Closing his eyes, Crocus clasped his hands together. "Lord of the seas, forgive them," he huffed wearily, saying it more for the sake of saying it than anything else. "For they know not what they do."

"Yeah, that's a privateer, alright," Itomimizu noted with barely-concealed venom. "Looks like it's going for the Supernova cluster, which I really don't get. This isn't normal privateer behaviour. Every true-blood buccaneer hates their guts, but half of that is because the bastards have the survival instinct of a shark. They wouldn't be charging the strongest of a generation, they'd be going for the weakest parts of the pack instead."

"Well, from what I've heard, the Marines have decided to provide some… incentive for them to press the attack," Cross tsked, kneading one of his temples in irritation.

"Guns to their heads?"

"At the bare minimum."

"Hang on, THEY'RE ALMOST in gun range."

Indeed, as Crocus watched, the splashes from the privateer's bow chasers were now landing among the nearest edge of the Supernova cluster. The fire was also finally provoking a response: one ship, sporting castle crenulations, a castle Jolly Roger, and some of the biggest cannons Crocus had ever seen, was tacking from near the center of the ragged formation right to the edges.

More gunfire bloomed from the privateer—and this time, one shot rang true, a cannonball smacking right onto the nose of the ship.

An impact that did absolutely nothing as the cannonball literally bounced off the stone-clad prow.

"…OK, I've seen fortified ships before, but I wouldn't expect that kind of no-sell unless it was thanks to Black Bart's barriers!" Itomimizu exclaimed.

"Well, it only makes sense that someone like Bege would know fortifications! A fact that goes both ways, as we're about to see!"

And indeed, the pirate ship's two bow chasers did a hell of a lot more than 'nothing' in return as they blasted out a simultaneous barrage. One cannonball missed, 'merely' tearing a large hole through the privateers' sails, but the other smacked into its opponent's bow and kept going in a stream of burst seams and flying plankage. The destruction ended about three-quarters down the length of the poor ship, leaving it wallowing in the sea, at which point the pirate ship turned to present its broadside and opened up. Four more cannonballs burst from their barrels, and of them two hit; one dismasting the ship and the other caving in the keel right where it ran up the bow.

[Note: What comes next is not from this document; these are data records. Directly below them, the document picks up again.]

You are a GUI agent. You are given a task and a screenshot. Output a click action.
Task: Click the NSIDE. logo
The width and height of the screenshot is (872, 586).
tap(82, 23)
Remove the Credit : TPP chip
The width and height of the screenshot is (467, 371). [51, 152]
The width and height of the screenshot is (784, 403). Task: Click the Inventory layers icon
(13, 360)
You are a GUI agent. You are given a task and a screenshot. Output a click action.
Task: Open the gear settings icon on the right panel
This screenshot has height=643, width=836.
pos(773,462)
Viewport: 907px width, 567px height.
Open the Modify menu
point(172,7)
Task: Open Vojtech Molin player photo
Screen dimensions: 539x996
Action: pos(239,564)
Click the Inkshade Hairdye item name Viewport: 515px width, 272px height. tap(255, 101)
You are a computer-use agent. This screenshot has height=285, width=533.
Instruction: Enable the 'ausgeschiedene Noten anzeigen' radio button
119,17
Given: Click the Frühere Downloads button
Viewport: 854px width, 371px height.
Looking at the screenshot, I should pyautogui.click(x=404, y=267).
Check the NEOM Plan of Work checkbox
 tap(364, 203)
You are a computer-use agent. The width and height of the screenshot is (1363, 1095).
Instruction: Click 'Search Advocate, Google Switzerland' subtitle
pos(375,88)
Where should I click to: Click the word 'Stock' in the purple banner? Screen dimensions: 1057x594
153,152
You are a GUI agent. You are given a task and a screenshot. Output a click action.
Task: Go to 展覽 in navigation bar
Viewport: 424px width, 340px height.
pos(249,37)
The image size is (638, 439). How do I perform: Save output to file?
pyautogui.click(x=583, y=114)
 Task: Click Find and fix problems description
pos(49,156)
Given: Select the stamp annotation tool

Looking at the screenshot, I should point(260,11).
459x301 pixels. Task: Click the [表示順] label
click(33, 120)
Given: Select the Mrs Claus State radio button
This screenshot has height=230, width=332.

The last broadside was just plain overkill; the hapless ship sagged in a great many important places, and a large chunk of the deck was suddenly blurred into obscurity.

"The heck…?" Crocus wondered.

"And first blood goes to the Firetank Pirates' Nostra Castello!" the Foxy's announcer pronounced. "I don't think those privateers are going to be trying anything anytime soon. I almost feel sorry for them. And yes, folks, that blurring is on Cross' order; trust me, I can see what's behind it, and it is not for sensitive stomachs!"

"Yeah, well, no matter the gore or… let's go with 'thoroughness' involved, it looks like that's a pyrrhic victory for the Firetanks," Cross noted sagely. "They got the kill, but now they've fallen a bit behind the pack."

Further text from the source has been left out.